→ HOW TO COMPLETE THIS TASK: Whatever appears in the data below, copy it exactly.

--- START ---

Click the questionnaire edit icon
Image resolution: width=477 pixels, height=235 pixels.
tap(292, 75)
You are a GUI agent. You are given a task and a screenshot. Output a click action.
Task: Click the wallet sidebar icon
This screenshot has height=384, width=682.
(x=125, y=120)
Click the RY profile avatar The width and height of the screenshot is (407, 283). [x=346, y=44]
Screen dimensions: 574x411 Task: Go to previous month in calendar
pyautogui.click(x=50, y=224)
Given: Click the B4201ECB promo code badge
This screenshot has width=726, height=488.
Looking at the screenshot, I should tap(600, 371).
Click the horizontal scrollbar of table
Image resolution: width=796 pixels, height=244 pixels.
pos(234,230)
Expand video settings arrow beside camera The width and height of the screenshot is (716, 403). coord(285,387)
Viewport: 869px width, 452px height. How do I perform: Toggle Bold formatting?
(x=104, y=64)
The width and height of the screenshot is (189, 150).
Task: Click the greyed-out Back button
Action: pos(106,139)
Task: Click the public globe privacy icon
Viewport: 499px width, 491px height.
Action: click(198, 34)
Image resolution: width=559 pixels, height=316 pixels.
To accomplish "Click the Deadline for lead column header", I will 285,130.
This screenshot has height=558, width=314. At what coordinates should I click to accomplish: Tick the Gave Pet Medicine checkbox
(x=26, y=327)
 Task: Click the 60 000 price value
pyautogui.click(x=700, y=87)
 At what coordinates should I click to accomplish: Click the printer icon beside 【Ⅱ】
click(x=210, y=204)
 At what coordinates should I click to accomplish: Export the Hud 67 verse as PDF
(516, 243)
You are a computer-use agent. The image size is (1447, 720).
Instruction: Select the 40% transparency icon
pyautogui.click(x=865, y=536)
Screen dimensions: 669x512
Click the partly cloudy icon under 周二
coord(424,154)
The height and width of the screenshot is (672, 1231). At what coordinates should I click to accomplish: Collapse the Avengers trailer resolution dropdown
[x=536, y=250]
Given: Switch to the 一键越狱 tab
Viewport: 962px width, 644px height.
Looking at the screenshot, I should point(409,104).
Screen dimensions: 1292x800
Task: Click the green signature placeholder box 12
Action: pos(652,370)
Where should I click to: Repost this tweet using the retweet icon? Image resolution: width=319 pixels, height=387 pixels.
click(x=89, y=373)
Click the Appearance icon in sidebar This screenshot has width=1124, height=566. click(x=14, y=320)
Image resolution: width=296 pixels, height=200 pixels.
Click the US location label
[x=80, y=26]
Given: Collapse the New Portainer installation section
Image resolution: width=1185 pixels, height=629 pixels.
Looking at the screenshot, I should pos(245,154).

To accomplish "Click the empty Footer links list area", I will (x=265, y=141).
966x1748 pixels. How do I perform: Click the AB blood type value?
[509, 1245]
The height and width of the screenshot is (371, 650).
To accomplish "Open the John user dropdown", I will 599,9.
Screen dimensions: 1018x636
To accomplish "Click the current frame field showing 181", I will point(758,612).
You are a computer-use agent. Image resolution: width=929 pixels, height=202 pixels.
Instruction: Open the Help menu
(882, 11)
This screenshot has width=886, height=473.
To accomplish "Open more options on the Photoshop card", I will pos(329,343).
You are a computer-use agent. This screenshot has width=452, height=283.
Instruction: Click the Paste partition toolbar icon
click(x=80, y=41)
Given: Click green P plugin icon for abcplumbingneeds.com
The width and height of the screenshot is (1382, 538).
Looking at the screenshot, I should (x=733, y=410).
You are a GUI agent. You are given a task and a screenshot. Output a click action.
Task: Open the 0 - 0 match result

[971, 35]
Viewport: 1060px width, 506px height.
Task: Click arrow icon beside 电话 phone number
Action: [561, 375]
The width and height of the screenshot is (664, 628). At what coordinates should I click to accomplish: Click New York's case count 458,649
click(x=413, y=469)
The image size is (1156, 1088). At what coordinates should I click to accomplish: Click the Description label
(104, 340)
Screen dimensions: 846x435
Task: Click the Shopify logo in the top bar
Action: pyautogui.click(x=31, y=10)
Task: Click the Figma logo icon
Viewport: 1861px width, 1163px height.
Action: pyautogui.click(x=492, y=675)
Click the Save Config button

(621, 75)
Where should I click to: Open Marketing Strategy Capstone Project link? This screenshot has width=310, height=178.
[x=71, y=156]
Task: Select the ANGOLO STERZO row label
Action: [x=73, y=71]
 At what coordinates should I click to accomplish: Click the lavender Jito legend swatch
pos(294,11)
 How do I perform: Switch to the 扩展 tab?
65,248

--- END ---

→ EXPECTED ANSWER:
Click the questionnaire edit icon
Image resolution: width=477 pixels, height=235 pixels.
tap(292, 75)
You are a GUI agent. You are given a task and a screenshot. Output a click action.
Task: Click the wallet sidebar icon
This screenshot has height=384, width=682.
(x=125, y=120)
Click the RY profile avatar The width and height of the screenshot is (407, 283). [x=346, y=44]
Screen dimensions: 574x411 Task: Go to previous month in calendar
pyautogui.click(x=50, y=224)
Given: Click the B4201ECB promo code badge
This screenshot has width=726, height=488.
Looking at the screenshot, I should tap(600, 371).
Click the horizontal scrollbar of table
Image resolution: width=796 pixels, height=244 pixels.
pos(234,230)
Expand video settings arrow beside camera The width and height of the screenshot is (716, 403). coord(285,387)
Viewport: 869px width, 452px height. How do I perform: Toggle Bold formatting?
(x=104, y=64)
The width and height of the screenshot is (189, 150).
Task: Click the greyed-out Back button
Action: pos(106,139)
Task: Click the public globe privacy icon
Viewport: 499px width, 491px height.
Action: click(198, 34)
Image resolution: width=559 pixels, height=316 pixels.
To accomplish "Click the Deadline for lead column header", I will 285,130.
This screenshot has height=558, width=314. At what coordinates should I click to accomplish: Tick the Gave Pet Medicine checkbox
(x=26, y=327)
 Task: Click the 60 000 price value
pyautogui.click(x=700, y=87)
 At what coordinates should I click to accomplish: Click the printer icon beside 【Ⅱ】
click(x=210, y=204)
 At what coordinates should I click to accomplish: Export the Hud 67 verse as PDF
(516, 243)
You are a computer-use agent. The image size is (1447, 720).
Instruction: Select the 40% transparency icon
pyautogui.click(x=865, y=536)
Screen dimensions: 669x512
Click the partly cloudy icon under 周二
coord(424,154)
The height and width of the screenshot is (672, 1231). At what coordinates should I click to accomplish: Collapse the Avengers trailer resolution dropdown
[x=536, y=250]
Given: Switch to the 一键越狱 tab
Viewport: 962px width, 644px height.
Looking at the screenshot, I should point(409,104).
Screen dimensions: 1292x800
Task: Click the green signature placeholder box 12
Action: pos(652,370)
Where should I click to: Repost this tweet using the retweet icon? Image resolution: width=319 pixels, height=387 pixels.
click(x=89, y=373)
Click the Appearance icon in sidebar This screenshot has width=1124, height=566. click(x=14, y=320)
Image resolution: width=296 pixels, height=200 pixels.
Click the US location label
[x=80, y=26]
Given: Collapse the New Portainer installation section
Image resolution: width=1185 pixels, height=629 pixels.
Looking at the screenshot, I should pos(245,154).

To accomplish "Click the empty Footer links list area", I will (x=265, y=141).
966x1748 pixels. How do I perform: Click the AB blood type value?
[509, 1245]
The height and width of the screenshot is (371, 650).
To accomplish "Open the John user dropdown", I will 599,9.
Screen dimensions: 1018x636
To accomplish "Click the current frame field showing 181", I will point(758,612).
You are a computer-use agent. Image resolution: width=929 pixels, height=202 pixels.
Instruction: Open the Help menu
(882, 11)
This screenshot has width=886, height=473.
To accomplish "Open more options on the Photoshop card", I will pos(329,343).
You are a computer-use agent. This screenshot has width=452, height=283.
Instruction: Click the Paste partition toolbar icon
click(x=80, y=41)
Given: Click green P plugin icon for abcplumbingneeds.com
The width and height of the screenshot is (1382, 538).
Looking at the screenshot, I should (x=733, y=410).
You are a GUI agent. You are given a task and a screenshot. Output a click action.
Task: Open the 0 - 0 match result

[971, 35]
Viewport: 1060px width, 506px height.
Task: Click arrow icon beside 电话 phone number
Action: [561, 375]
The width and height of the screenshot is (664, 628). At what coordinates should I click to accomplish: Click New York's case count 458,649
click(x=413, y=469)
The image size is (1156, 1088). At what coordinates should I click to accomplish: Click the Description label
(104, 340)
Screen dimensions: 846x435
Task: Click the Shopify logo in the top bar
Action: pyautogui.click(x=31, y=10)
Task: Click the Figma logo icon
Viewport: 1861px width, 1163px height.
Action: pyautogui.click(x=492, y=675)
Click the Save Config button

(621, 75)
Where should I click to: Open Marketing Strategy Capstone Project link? This screenshot has width=310, height=178.
[x=71, y=156]
Task: Select the ANGOLO STERZO row label
Action: [x=73, y=71]
 At what coordinates should I click to accomplish: Click the lavender Jito legend swatch
pos(294,11)
 How do I perform: Switch to the 扩展 tab?
65,248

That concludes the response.